Y por su culpa tuve que pasar doce años escondiéndome detrás de una identidad respetable.

La rabia ardió dentro de Camila.

—Lo mataste.

Fernando sonrió.

—Yo di la orden.

El tiempo pareció detenerse.

Su madre comenzó a llorar.

Y Camila sintió que algo dentro de ella se rompía.

Para siempre.

Fernando levantó una pistola.

—Debí acabar con toda la familia aquella noche.

Pero entonces ocurrió algo inesperado.

Alejandro avanzó.

Solo.

Sin escoltas.

Sin esconderse.

Directamente frente al arma.

—Déjalas ir.

Fernando soltó una carcajada.

—¿Y tú quién eres para negociar?

Alejandro sostuvo su mirada.

—El hombre que lleva doce años esperando este momento.

Fernando disparó.

El estruendo atravesó la tormenta.

Camila gritó.

Y vio a Alejandro desplomarse frente a ella.

La bala había impactado en su hombro.

Pero no cayó por completo.

Siguió avanzando.

Un paso.

Otro.

Y otro más.

Como si el dolor no existiera.

Los hombres de Fernando vacilaron.

Aquella determinación los desconcertó.

Entonces se escucharon sirenas.

Luces azules.

Helicópteros.

Policía federal.

Fiscalía.

Agentes especiales.

Toda la operación había sido preparada durante semanas.

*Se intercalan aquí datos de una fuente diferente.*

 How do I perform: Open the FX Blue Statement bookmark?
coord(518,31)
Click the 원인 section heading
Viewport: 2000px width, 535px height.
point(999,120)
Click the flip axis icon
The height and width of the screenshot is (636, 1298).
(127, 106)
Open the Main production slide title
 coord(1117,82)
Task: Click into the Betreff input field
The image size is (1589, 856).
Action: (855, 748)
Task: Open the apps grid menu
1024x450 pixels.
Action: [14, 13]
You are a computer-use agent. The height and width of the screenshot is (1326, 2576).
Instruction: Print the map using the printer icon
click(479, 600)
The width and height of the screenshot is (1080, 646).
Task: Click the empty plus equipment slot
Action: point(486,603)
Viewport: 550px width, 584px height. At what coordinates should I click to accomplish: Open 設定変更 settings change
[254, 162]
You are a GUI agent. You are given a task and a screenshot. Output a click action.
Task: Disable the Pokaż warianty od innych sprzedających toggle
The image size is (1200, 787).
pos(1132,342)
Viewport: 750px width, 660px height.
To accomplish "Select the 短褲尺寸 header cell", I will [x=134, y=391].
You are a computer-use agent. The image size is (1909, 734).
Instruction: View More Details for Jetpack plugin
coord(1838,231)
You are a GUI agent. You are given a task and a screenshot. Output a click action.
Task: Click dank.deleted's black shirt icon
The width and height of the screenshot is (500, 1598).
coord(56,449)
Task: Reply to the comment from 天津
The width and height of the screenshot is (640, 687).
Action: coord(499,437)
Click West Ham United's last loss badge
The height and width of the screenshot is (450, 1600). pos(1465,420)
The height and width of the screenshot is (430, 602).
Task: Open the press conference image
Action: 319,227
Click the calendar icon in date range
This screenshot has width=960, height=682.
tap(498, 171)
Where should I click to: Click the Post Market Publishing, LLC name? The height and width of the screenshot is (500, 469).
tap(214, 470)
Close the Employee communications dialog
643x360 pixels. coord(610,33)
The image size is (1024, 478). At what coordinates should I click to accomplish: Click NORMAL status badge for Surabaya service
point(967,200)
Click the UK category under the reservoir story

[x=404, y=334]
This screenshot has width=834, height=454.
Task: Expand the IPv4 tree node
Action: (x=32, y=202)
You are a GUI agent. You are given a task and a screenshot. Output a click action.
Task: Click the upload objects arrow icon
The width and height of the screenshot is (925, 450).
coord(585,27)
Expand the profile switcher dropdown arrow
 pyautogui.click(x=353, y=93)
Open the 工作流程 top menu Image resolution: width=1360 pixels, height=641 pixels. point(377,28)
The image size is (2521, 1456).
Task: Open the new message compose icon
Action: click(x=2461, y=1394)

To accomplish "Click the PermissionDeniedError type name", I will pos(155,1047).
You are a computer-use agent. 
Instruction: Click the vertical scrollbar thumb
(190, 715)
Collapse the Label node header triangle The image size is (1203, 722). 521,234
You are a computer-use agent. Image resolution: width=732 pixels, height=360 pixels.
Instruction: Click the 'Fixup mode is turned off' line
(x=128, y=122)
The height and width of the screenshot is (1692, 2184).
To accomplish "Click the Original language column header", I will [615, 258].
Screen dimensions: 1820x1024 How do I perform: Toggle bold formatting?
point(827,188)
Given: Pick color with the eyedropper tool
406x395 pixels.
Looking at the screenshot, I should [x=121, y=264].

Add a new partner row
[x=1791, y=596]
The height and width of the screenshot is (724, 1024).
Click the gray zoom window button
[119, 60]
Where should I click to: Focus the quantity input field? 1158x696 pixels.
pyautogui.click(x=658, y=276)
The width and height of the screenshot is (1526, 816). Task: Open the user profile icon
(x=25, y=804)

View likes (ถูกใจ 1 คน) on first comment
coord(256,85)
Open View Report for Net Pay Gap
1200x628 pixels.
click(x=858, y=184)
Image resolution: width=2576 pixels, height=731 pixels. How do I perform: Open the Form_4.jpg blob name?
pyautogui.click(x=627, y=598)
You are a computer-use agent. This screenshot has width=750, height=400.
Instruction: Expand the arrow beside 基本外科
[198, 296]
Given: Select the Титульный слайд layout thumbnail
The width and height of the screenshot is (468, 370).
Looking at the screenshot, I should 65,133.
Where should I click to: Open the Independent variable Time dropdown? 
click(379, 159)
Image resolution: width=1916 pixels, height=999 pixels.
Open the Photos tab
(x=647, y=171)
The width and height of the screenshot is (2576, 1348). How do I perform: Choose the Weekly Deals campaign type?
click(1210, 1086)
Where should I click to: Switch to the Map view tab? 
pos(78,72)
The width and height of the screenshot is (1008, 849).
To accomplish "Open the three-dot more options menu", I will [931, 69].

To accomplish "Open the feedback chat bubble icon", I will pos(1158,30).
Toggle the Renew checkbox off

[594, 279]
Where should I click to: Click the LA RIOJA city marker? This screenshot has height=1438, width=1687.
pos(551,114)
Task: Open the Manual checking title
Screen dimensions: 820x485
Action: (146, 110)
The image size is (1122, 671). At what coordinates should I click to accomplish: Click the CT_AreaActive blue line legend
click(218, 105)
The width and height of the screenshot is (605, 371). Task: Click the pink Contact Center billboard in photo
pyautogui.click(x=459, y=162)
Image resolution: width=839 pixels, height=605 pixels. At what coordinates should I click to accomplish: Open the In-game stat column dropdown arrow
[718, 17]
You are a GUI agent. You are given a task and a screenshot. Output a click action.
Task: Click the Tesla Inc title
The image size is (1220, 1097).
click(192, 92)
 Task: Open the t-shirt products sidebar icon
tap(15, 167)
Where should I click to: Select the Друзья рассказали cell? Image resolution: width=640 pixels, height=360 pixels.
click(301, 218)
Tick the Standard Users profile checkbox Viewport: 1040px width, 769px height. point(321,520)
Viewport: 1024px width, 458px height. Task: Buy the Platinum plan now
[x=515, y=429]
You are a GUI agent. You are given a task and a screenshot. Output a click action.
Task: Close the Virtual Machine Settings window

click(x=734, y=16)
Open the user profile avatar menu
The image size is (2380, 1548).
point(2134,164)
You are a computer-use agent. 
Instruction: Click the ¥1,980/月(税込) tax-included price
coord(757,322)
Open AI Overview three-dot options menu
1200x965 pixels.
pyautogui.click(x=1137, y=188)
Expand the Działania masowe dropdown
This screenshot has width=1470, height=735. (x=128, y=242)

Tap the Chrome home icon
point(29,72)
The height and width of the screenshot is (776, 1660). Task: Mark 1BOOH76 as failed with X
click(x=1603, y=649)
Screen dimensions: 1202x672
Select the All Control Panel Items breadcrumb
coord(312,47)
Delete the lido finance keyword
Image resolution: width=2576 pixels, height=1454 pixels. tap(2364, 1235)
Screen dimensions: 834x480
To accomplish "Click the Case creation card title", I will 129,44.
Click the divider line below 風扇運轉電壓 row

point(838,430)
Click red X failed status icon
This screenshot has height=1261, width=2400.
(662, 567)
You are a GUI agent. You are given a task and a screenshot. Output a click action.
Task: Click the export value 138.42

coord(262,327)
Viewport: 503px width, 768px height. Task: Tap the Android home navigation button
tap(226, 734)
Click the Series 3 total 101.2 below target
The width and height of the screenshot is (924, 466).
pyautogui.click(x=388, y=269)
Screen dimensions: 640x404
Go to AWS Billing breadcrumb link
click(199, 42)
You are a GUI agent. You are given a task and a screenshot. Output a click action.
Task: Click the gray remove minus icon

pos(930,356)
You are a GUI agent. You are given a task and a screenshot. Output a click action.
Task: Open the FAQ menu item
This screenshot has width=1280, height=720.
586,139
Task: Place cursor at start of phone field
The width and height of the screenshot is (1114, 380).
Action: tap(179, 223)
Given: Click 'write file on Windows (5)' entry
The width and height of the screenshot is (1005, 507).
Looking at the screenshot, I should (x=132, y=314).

Fernando comprendió demasiado tarde que había caído en una trampa.

Intentó huir.

No llegó lejos.

Fue esposado frente a todos.

Mientras gritaba insultos bajo la lluvia.

La verdad finalmente había salido a la luz.


Horas después.

Hospital Ángeles.

Ciudad de México.

Camila permanecía sentada junto a la cama de Alejandro.

El empresario seguía dormido.

La cirugía había sido un éxito.

Los médicos aseguraban que viviría.

Pero verla allí resultaba extraño.

Después de todo lo ocurrido.

Después de todo lo descubierto.

Su madre entró en silencio.

Y colocó una mano sobre su hombro.

—Tu padre estaría orgulloso de ti.

Las lágrimas volvieron.

—Lo extraño tanto.

—Lo sé.

Hubo unos segundos de silencio.

Entonces su madre sonrió suavemente.

—También estaría orgulloso de él.

Camila miró hacia la cama.

Alejandro seguía dormido.

Inconsciente.

Vulnerable.

Humano.

Por primera vez.

—Pasó doce años protegiéndonos —susurró su madre.

Camila sintió un nudo en la garganta.

Doce años.

Sin pedir nada.

Sin acercarse.

Sin buscar reconocimiento.

Simplemente cumpliendo una promesa.

La promesa que le había hecho a un hombre moribundo.

La promesa que había marcado toda su vida.

Y en ese momento comprendió algo.

Alejandro no había comprado una colección para acercarse a ella.

No había comprado una hacienda.

Ni organizado encuentros.

Ni movido influencias.

Lo único que había intentado comprar durante doce años era algo imposible.

Su propio perdón.

Y quizá…

Solo quizá…

Finalmente estaba empezando a conseguirlo.

Porque cuando Alejandro abrió los ojos aquella madrugada y encontró a Camila todavía sentada junto a su cama…

Ella no se marchó.

Y por primera vez en mucho tiempo, ninguno de los dos tuvo miedo del futuro.